@lordbelh said in Wheel of Time:
I do probably also have an unpopular opinion, though, in that I think channelers aughta be fairly OP. Go against one without a plan and numbers and you probably aught to lose badly. On the upside, Aes Sedai can't actually use the one power to hurt you anyway, so there's that! Unless you allow Black Ajah, but I'd probably restrict that to NPCs only.
I don't think there's a way to avoid the imbalance since, well, that's just how the books are written. On a fundamental level there's hard to say a guy with a sharp stick is more 'powerful' than a guy/gal who can blow shit up with their minds, or a doctor type with some bandages and a scalpel is as good as someone who can bring you back to health from massive amounts of trauma within seconds.
Another consideration is to keep the need for (and protect the niche of) non-channelers. One way is to enforce specialization systemically since after all an Aes Sedai who has spent her life learning how to channel shouldn't also be an expert with weapons, thus giving her a tangible reason to have a bodyguard type around. Or someone's effectiveness in the Great Game could be penalized for known channelers since they are mistrusted, to avoid making them successful politicians on top of everything else.
That kind of thing. Not so much about balance per se but preservation of functions for other types.

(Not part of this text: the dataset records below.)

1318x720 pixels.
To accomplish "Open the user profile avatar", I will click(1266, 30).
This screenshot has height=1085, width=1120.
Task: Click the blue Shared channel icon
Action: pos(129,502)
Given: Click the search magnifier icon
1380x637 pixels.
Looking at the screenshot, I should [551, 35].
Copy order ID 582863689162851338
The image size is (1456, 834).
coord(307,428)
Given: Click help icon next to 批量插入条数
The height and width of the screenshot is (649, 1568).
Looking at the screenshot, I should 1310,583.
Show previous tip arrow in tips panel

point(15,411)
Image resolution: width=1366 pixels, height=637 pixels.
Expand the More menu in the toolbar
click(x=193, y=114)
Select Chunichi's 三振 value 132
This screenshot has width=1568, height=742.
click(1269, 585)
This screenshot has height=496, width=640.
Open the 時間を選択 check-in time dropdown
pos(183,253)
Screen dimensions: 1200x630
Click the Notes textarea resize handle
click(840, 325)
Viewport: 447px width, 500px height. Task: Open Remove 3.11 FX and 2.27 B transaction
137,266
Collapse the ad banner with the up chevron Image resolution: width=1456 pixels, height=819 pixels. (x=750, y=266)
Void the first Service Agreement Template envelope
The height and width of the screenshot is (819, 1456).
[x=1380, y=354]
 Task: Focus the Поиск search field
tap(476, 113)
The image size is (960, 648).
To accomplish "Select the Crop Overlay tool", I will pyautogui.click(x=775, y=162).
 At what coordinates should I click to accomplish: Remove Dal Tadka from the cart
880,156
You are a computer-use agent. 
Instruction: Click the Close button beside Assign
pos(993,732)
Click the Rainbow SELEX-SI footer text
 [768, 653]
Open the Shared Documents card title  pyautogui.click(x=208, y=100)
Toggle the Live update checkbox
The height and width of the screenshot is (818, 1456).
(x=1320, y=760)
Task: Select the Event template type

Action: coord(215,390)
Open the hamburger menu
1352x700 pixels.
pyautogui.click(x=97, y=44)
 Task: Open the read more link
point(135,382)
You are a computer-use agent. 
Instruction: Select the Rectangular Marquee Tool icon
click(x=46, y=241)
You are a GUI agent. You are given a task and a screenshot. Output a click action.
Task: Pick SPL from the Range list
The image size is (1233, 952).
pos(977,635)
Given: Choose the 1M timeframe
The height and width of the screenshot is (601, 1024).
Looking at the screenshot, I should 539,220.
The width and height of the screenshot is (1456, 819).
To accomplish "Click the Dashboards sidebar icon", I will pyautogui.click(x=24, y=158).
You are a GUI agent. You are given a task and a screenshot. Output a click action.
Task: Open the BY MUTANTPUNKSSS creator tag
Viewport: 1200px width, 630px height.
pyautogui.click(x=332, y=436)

@krmbm said in Wheel of Time:
Having two playable areas the way Cuendillar did would work for that. Tar Valon and Cairhien or Caemlyn. Just allow that either Traveling isn't so fucking hard, or the Ways are still passable between those two cities, and voila: you don't isolate characters from each other, and you still have a place where Channeling is commonplace and one where it's OMG BURN THE WITCH.
In my opinion this is the most dangerous design choice for a WoT game. The more geographically spread out it is the harder it would be to ensure RP happens without liberal handwaving or constant Gateways commuting people around like a fantasy airline, yet once you narrow it down to one area then that becomes the focal point of... well, everything for the entire game. Whoever controls it has a major advantage, anything that happens elsewhere feels by necessity less important, and action at a part of the world far away for the sake of RP is tricky.
In the books it wasn't a huge deal since everyone and their dog was a super channeler who could open Gateways at will. How a MU* chooses to address geography will determine a lot, IMHO.